START Records for this exercise

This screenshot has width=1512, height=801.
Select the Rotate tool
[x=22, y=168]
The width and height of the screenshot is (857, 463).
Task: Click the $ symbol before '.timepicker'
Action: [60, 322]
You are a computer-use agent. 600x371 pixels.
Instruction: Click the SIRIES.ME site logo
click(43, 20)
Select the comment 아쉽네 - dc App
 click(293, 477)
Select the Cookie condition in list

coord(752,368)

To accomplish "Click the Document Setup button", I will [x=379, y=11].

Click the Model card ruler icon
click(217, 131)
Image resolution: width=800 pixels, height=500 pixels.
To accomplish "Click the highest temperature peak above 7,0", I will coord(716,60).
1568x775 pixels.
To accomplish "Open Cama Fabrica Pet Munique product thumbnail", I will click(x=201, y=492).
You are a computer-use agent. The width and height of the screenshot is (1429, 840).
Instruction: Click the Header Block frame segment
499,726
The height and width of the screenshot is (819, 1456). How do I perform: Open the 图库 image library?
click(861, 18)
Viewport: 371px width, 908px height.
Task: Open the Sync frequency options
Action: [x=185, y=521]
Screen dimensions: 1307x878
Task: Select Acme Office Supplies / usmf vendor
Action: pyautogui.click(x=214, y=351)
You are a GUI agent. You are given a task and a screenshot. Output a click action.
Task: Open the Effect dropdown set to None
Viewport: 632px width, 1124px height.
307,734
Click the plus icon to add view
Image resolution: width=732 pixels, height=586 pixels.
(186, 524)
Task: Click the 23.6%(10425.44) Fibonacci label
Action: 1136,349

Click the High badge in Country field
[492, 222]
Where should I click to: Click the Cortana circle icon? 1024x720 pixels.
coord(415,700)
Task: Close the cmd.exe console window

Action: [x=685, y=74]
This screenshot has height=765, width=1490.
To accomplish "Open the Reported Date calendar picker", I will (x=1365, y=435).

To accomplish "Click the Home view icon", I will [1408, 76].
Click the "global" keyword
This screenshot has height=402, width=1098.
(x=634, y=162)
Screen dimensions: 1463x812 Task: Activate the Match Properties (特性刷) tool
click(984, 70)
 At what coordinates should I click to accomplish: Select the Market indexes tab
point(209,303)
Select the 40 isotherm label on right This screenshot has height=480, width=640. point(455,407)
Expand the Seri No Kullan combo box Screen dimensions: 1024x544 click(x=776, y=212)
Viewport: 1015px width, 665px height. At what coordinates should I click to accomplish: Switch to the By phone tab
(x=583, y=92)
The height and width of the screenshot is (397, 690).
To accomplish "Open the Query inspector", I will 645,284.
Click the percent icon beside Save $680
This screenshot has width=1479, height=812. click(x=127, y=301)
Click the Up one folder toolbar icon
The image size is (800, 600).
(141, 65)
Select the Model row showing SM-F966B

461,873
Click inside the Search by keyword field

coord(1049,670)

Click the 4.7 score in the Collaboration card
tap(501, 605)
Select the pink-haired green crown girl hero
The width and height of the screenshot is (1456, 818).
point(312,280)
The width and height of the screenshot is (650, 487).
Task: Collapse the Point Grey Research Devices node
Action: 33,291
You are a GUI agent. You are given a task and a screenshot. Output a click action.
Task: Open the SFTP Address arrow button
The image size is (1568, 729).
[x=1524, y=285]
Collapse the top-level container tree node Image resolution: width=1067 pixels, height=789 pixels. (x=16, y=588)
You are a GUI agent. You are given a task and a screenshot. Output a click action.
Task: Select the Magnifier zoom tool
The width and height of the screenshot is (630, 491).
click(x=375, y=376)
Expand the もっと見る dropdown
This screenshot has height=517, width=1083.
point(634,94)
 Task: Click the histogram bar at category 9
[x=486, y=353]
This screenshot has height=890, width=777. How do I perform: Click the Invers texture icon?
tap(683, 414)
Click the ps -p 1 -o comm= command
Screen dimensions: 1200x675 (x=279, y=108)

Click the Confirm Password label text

END Records for this exercise

Reproduce all of the items above, substituting "Goal" for every occurrence of "Instruction" and leaving everything else unchanged.

This screenshot has width=1512, height=801.
Select the Rotate tool
[x=22, y=168]
The width and height of the screenshot is (857, 463).
Task: Click the $ symbol before '.timepicker'
Action: [60, 322]
You are a computer-use agent. 600x371 pixels.
Goal: Click the SIRIES.ME site logo
click(43, 20)
Select the comment 아쉽네 - dc App
 click(293, 477)
Select the Cookie condition in list

coord(752,368)

To accomplish "Click the Document Setup button", I will [x=379, y=11].

Click the Model card ruler icon
click(217, 131)
Image resolution: width=800 pixels, height=500 pixels.
To accomplish "Click the highest temperature peak above 7,0", I will coord(716,60).
1568x775 pixels.
To accomplish "Open Cama Fabrica Pet Munique product thumbnail", I will click(x=201, y=492).
You are a computer-use agent. The width and height of the screenshot is (1429, 840).
Goal: Click the Header Block frame segment
499,726
The height and width of the screenshot is (819, 1456). How do I perform: Open the 图库 image library?
click(861, 18)
Viewport: 371px width, 908px height.
Task: Open the Sync frequency options
Action: [x=185, y=521]
Screen dimensions: 1307x878
Task: Select Acme Office Supplies / usmf vendor
Action: pyautogui.click(x=214, y=351)
You are a GUI agent. You are given a task and a screenshot. Output a click action.
Task: Open the Effect dropdown set to None
Viewport: 632px width, 1124px height.
307,734
Click the plus icon to add view
Image resolution: width=732 pixels, height=586 pixels.
(186, 524)
Task: Click the 23.6%(10425.44) Fibonacci label
Action: 1136,349

Click the High badge in Country field
[492, 222]
Where should I click to: Click the Cortana circle icon? 1024x720 pixels.
coord(415,700)
Task: Close the cmd.exe console window

Action: [x=685, y=74]
This screenshot has height=765, width=1490.
To accomplish "Open the Reported Date calendar picker", I will (x=1365, y=435).

To accomplish "Click the Home view icon", I will [1408, 76].
Click the "global" keyword
This screenshot has height=402, width=1098.
(x=634, y=162)
Screen dimensions: 1463x812 Task: Activate the Match Properties (特性刷) tool
click(984, 70)
 At what coordinates should I click to accomplish: Select the Market indexes tab
point(209,303)
Select the 40 isotherm label on right This screenshot has height=480, width=640. point(455,407)
Expand the Seri No Kullan combo box Screen dimensions: 1024x544 click(x=776, y=212)
Viewport: 1015px width, 665px height. At what coordinates should I click to accomplish: Switch to the By phone tab
(x=583, y=92)
The height and width of the screenshot is (397, 690).
To accomplish "Open the Query inspector", I will 645,284.
Click the percent icon beside Save $680
This screenshot has width=1479, height=812. click(x=127, y=301)
Click the Up one folder toolbar icon
The image size is (800, 600).
(141, 65)
Select the Model row showing SM-F966B

461,873
Click inside the Search by keyword field

coord(1049,670)

Click the 4.7 score in the Collaboration card
tap(501, 605)
Select the pink-haired green crown girl hero
The width and height of the screenshot is (1456, 818).
point(312,280)
The width and height of the screenshot is (650, 487).
Task: Collapse the Point Grey Research Devices node
Action: 33,291
You are a GUI agent. You are given a task and a screenshot. Output a click action.
Task: Open the SFTP Address arrow button
The image size is (1568, 729).
[x=1524, y=285]
Collapse the top-level container tree node Image resolution: width=1067 pixels, height=789 pixels. (x=16, y=588)
You are a GUI agent. You are given a task and a screenshot. Output a click action.
Task: Select the Magnifier zoom tool
The width and height of the screenshot is (630, 491).
click(x=375, y=376)
Expand the もっと見る dropdown
This screenshot has height=517, width=1083.
point(634,94)
 Task: Click the histogram bar at category 9
[x=486, y=353]
This screenshot has height=890, width=777. How do I perform: Click the Invers texture icon?
tap(683, 414)
Click the ps -p 1 -o comm= command
Screen dimensions: 1200x675 (x=279, y=108)

Click the Confirm Password label text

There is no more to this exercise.